Using How Did You Count?

WHAT TRADITIONS DOES HOW DID YOU COUNT? STAND IN?


I think of How Did You Count? as “Number Talks meets How Many?” In case you’re
unfamiliar, Number Talks are opportunities for a classroom to consider multiple
perspectives on a visual arrangement of dots, or an abstract number or expression.
Several lovely guides to Number Talks have been written; my favorite is Making Number
Talks Matter by Cathy Humphreys and Ruth Parker (2015). Number Talks appear in
several published elementary curricula, and they are common instructional routines,
often making up a five- to fifteen-minute starter activity for math lessons across a wide
range of grade levels.
How Many?—an earlier book of mine—uses photographs to inspire conversations
about units and counting. In a similar vein, Pierre Tranchemontagne has a terrific
website, Number Talk Images (https://ntimages.weebly.com/), that houses a large
collection of photos to support Number Talks. Berkeley Everett has built a set of
Google Slides (https://berkeleyeverett.com/images/custom-number-talk-images/)
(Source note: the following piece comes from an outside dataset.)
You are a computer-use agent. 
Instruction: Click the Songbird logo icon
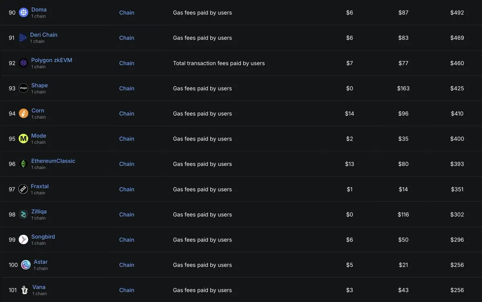click(24, 239)
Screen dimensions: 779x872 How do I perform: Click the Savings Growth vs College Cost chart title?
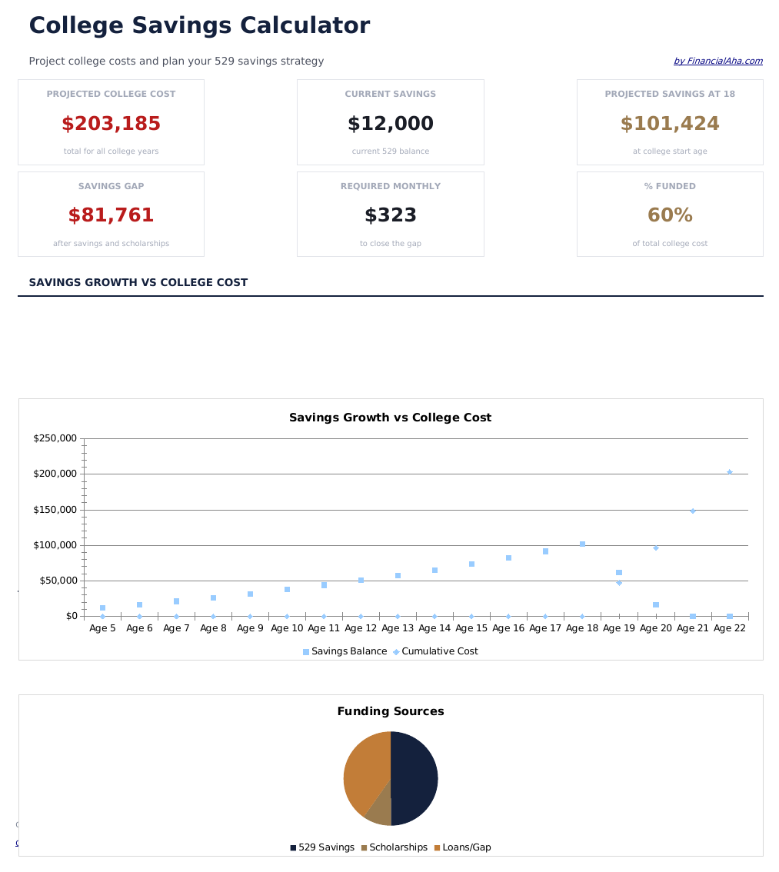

that allows teachers to create their own arrangements of photorealistic objects.
Graham Fletcher and Tracy Zager have published Building Fact Fluency (2020),
which includes carefully structured photos that support addition and multiplication
strategies such as counting on and doubling. These are all great resources, and my
own ideas for How Did You Count? are richer for this community’s work. How Did
You Count? builds on these traditions, and keeps an eye on developing particular
mathematical themes, such as triangular numbers and the properties of operations, as
described in Chapter 2.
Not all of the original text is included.